AUFTRAG A: Fasse den Absatz aus dem Auszug unten, der mit „Wirtschaftsminister Wolfgang Clement (SPD)“ beginnt, als kurze Stichpunktliste zusammen und behalte dabei seine wichtigsten Fakten.
AUFTRAG B: Gib aus dem Auszug unten den Abschnitt wortgetreu wieder, beginnend mit „In den Koalitionsfraktionen“ und weiter bis einschließlich „Stelle akzeptieren muss.“.

AUSZUG:
Arbeitslose sollen künftig auch Jobs unter ihrer Qualifikation annehmen – sonst will die Regierung Leistungen kürzen

Berlin (ce). Pläne der Bundesregierung, eine Jobpflicht für Arbeitslose einzuführen, sind bei den Gewerkschaften auf scharfen Protest gestoßen. RotGrün scheine beim Umbau der Arbeitslosenversicherung „jedes Augenmaß zu verlieren“, kritisierte die stellvertretende Vorsitzende des Deutschen Gewerkschaftsbunds (DGB), Ursula Engelen- Kefer. Wer den Arbeitslosen die Daumenschrauben enger ziehen wolle, mache „die Opfer der Beschäftigungskrise zum Sündenbock“, sagte die DGB-Vize am Mittwoch. Der Ausschussvorsitzende für Wirtschaft und Arbeit, Rainer Wend, verteidigte die Regierungspläne gegenüber dem Tagesspiegel als „schlüssig und vernünftig“.

In den Koalitionsfraktionen gibt es Überlegungen, Arbeitslose nach einem Jahr dazu zu zwingen, jedes Jobangebot anzunehmen. Wer das in Zukunft verweigere, bekomme die Arbeitslosenhilfe gekürzt oder komplett gestrichen. „Im Extremfall muss dann ein Akademiker als Müllfahrer arbeiten“, hieß es am Mittwoch in Koalitionskreisen. Bundeskanzler Gerhard Schröder (SPD) hatte bereits in seiner Regierungserklärung am Freitag angekündigt, er wolle die so genannten Zumutbarkeitskriterien weiter verschärfen. Die legen fest, welche Bezahlung, welche Entfernung zum Job und welches Qualifikationsniveau ein Arbeitsloser bei einer angebotenen Stelle akzeptieren muss.

Wer einen Arbeitsplatz mit deutlich geringerer Bezahlung akzeptiere, solle aber zumindest seine alten Arbeitslosenhilfe-Ansprüche für den Fall der erneuten Arbeitslosigkeit behalten, forderte der SPD-Politiker Wend. Das würde den Anreiz erhöhen, einen vom Arbeitsamt angebotenen Job auch tatsächlich anzunehmen.

Wirtschaftsminister Wolfgang Clement (SPD), der mit den Reformplänen beauftragt ist, setzt sich vor allem dafür ein, eine Beschäftigungspflicht für junge Menschen unter 25 Jahren einzuführen. Derzeit sind rund 580 000 Jugendliche arbeitslos gemeldet, Clement will die Zahl auf Null reduzieren. Voraussetzung für die Umsetzung der Arbeitspflicht ist allerdings, dass die Unternehmen genügend Ausbildungsplätze zur Verfügung stellen – oder aber in den Kommunen ausreichend Beschäftigungsmöglichkeiten vorhanden sind. Solche Programme kosteten viel Geld, weil die Jugendlichen intensiv begleitet werden müssten, verlautete aus Koalitionskreisen.

VORLIEGENDE ANGABEN:

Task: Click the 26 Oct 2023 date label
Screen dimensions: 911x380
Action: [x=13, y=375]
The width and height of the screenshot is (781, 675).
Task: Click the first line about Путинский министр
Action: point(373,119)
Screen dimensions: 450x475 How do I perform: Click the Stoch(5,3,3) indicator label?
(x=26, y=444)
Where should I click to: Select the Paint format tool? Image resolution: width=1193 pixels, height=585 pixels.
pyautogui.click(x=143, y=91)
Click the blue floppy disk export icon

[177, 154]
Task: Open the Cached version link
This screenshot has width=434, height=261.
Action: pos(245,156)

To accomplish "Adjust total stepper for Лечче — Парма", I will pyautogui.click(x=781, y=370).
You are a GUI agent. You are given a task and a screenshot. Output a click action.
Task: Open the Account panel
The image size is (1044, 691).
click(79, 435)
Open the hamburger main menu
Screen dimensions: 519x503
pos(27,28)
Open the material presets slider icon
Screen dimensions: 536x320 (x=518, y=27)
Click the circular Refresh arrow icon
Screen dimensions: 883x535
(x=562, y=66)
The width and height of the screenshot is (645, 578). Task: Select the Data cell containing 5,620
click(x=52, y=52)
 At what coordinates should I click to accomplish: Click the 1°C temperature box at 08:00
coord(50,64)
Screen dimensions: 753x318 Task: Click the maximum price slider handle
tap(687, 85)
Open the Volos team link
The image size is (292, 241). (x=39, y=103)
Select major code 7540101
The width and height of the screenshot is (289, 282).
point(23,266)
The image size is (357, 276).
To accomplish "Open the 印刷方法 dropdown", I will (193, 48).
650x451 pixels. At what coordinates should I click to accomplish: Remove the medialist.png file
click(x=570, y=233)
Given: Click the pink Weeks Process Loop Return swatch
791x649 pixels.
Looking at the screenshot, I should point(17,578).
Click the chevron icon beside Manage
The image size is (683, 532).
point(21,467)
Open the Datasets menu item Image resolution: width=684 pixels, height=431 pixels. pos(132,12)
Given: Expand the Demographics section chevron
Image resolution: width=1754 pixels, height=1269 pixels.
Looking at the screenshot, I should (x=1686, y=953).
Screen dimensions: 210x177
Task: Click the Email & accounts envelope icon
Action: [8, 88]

LÖSUNG A:
- Wirtschaftsminister Wolfgang Clement (SPD) ist mit den Reformplänen beauftragt.
- Er setzt sich vor allem für eine Beschäftigungspflicht für junge Menschen unter 25 Jahren ein.
- Derzeit sind rund 580 000 Jugendliche arbeitslos gemeldet; Clement will diese Zahl auf null senken.
- Voraussetzung dafür: Die Unternehmen stellen genügend Ausbildungsplätze bereit, oder die Kommunen bieten ausreichend Beschäftigungsmöglichkeiten.
- Laut Koalitionskreisen kosten solche Programme viel Geld, weil die Jugendlichen intensiv begleitet werden müssen.

LÖSUNG B:
In den Koalitionsfraktionen gibt es Überlegungen, Arbeitslose nach einem Jahr dazu zu zwingen, jedes Jobangebot anzunehmen. Wer das in Zukunft verweigere, bekomme die Arbeitslosenhilfe gekürzt oder komplett gestrichen. „Im Extremfall muss dann ein Akademiker als Müllfahrer arbeiten“, hieß es am Mittwoch in Koalitionskreisen. Bundeskanzler Gerhard Schröder (SPD) hatte bereits in seiner Regierungserklärung am Freitag angekündigt, er wolle die so genannten Zumutbarkeitskriterien weiter verschärfen. Die legen fest, welche Bezahlung, welche Entfernung zum Job und welches Qualifikationsniveau ein Arbeitsloser bei einer angebotenen Stelle akzeptieren muss.